# PPG Ultra Hide 150 .... anyone used it?



## Yankee Bill (Mar 2, 2015)

So I got tired of continually getting the run-around with SW prices and decided to open an account with PPG & try some of their stuff. Wanted some fairly decent eggshell for some walls in some mid-priced single family rentals that I manage & do the maintenance on.

Rep kept steering me towards the PPG UH 150, but I had concerns about its quality @ my $15 gal. cost and was wanting to go with a better quality. He kept reassuring me that it was a great paint for the $$$, is what he sells the most of, and that our city uses it for walls in all the public bldgs.

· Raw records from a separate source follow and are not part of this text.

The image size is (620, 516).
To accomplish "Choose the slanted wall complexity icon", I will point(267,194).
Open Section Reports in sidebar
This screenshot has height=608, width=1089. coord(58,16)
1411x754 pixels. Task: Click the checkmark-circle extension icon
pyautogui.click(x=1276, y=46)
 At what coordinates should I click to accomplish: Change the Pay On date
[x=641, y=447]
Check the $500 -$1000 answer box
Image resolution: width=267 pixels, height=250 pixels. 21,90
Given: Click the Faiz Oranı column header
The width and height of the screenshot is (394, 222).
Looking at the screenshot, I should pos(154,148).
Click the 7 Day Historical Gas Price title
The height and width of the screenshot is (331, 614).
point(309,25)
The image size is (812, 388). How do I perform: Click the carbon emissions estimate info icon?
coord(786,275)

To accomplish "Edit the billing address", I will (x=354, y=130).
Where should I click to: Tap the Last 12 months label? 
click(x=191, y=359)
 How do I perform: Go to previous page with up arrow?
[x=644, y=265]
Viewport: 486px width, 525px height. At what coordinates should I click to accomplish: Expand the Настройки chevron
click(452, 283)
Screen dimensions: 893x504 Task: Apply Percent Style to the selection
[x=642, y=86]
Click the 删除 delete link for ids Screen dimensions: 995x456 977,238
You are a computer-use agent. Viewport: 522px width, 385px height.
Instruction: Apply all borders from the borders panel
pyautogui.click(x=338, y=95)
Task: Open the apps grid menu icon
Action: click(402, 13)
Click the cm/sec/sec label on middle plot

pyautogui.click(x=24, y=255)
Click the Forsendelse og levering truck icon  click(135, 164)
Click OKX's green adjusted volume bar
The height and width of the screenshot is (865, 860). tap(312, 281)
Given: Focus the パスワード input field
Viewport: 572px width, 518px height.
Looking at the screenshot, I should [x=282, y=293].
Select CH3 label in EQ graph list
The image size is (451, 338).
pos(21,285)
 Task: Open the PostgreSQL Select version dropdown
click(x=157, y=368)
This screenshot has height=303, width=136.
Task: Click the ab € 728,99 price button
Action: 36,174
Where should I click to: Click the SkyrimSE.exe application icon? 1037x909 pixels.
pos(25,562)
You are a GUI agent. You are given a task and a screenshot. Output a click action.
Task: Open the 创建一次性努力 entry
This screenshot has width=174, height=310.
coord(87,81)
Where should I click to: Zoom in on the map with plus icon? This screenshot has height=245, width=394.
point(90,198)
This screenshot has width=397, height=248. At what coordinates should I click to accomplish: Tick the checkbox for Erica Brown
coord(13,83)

I bought a couple of gal. to try but haven't used it yet so was wondering if any of you have used it for lower end stuff, and if so, what you thought of it.

Thanks,

YB


----------



## Gwarel (May 8, 2012)

Yankee Bill said:


> So I got tired of continually getting the run-around with SW prices and decided to open an account with PPG & try some of their stuff. Wanted some fairly decent eggshell for some walls in some mid-priced single family rentals that I manage & do the maintenance on.
> 
> Rep kept steering me towards the PPG UH 150, but I had concerns about its quality @ my $15 gal. cost and was wanting to go with a better quality. He kept reassuring me that it was a great paint for the $$$, is what he sells the most of, and that our city uses it for walls in all the public bldgs.
> 
> ...


I have used the 150 flat for years on ceilings, not crazy about the eggshell. A friend of mine says that the 250 eggshell is much better but I haven't used it in a while so I can't say for sure.


----------



## Yankee Bill (Mar 2, 2015)

Thanks Gwarel,

Appreciate the input. I'll try the 150 in one of the rooms to see how it does. If I don't like it, I'll give the 250 a shot and see how that works out. 

YB


----------



## chrisn (Jul 15, 2007)

150 is a Glidden product, so no ,I don't use it , I do use pure performance or speed hide for low end stuff


----------



## chrisn (Jul 15, 2007)

I think your sales guy was just trying to clear out some junk:surprise:


----------



## Yankee Bill (Mar 2, 2015)

chrisn said:


> I think your sales guy was just trying to clear out some junk:surprise:


Yeah, that crossed my mind also. Hope it's not the case though. I told him I was leaving SW, sure wouldn't be a good way to try earning a new clients business.


----------



## PACman (Oct 24, 2014)

chrisn said:


> I think your sales guy was just trying to clear out some junk:surprise:


That or trying to maximize his profit by selling a cheaper product at a higher price! Instead of selling Speedhide at $15 and getting a 30% margin he sold him 150 and made a 37% margin. Just speculation but that's how they play the game sometimes.


----------



## getrex (Feb 13, 2017)

It seems to me like the most popular stuff is usually pretty low end since NC tends to blow and go. Same with rentals. One of our SW store guys told me that Master Hide, of all things, was their biggest selling product... and it is complete [email protected]!.


----------



## PACman (Oct 24, 2014)

getrex said:


> It seems to me like the most popular stuff is usually pretty low end since NC tends to blow and go. Same with rentals. One of our SW store guys told me that Master Hide, of all things, was their biggest selling product... and it is complete [email protected]!.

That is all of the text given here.